====== MATERIAL SHOWN

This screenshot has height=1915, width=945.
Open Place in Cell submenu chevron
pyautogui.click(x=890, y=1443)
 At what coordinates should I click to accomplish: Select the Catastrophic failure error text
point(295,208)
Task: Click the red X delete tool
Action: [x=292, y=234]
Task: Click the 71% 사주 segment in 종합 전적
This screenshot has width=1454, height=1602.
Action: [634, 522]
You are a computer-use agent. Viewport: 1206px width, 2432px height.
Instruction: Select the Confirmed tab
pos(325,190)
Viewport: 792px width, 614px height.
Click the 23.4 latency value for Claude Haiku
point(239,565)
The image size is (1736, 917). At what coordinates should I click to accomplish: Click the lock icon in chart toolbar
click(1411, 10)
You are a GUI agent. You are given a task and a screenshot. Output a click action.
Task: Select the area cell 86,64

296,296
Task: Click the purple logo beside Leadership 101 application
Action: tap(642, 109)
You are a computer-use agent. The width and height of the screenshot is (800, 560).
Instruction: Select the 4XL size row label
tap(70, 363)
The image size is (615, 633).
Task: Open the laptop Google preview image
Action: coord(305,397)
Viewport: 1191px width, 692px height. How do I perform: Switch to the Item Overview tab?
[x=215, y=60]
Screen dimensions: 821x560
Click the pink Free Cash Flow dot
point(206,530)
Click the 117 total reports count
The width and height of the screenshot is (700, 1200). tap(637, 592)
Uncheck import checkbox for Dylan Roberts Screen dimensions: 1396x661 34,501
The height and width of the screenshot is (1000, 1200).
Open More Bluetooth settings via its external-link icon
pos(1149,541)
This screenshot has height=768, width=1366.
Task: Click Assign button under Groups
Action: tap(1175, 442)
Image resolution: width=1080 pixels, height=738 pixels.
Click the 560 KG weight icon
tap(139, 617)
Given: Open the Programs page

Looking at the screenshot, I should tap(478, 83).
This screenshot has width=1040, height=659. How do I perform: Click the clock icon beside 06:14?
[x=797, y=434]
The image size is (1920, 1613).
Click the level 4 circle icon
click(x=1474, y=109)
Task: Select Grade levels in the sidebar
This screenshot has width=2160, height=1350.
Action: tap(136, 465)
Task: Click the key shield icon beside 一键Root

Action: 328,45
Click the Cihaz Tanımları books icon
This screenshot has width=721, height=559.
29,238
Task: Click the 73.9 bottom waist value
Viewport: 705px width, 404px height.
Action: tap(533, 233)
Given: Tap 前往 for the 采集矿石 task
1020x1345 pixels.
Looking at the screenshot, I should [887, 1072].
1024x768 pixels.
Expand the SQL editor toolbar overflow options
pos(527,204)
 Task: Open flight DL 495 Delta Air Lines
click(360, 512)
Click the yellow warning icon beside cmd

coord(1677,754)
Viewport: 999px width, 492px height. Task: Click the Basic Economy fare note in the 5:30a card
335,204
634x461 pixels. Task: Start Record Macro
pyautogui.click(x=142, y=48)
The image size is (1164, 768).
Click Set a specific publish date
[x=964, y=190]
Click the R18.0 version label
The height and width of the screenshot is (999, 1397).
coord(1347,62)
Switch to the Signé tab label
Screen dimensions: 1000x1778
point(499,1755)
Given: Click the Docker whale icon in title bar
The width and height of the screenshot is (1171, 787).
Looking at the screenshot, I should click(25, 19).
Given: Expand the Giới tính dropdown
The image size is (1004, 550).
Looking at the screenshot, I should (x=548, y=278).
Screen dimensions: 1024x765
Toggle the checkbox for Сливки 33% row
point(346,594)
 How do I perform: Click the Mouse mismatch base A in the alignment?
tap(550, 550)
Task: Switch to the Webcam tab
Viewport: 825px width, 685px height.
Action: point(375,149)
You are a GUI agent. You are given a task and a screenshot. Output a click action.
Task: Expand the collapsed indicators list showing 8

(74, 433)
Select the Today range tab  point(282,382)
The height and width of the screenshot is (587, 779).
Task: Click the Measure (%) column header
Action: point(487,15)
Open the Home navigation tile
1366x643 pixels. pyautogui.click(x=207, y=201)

============

Write out each line above containing "computer".

▶ [EXERCISE ANSWER]:
You are a computer-use agent. Viewport: 1206px width, 2432px height.
You are a computer-use agent. The width and height of the screenshot is (800, 560).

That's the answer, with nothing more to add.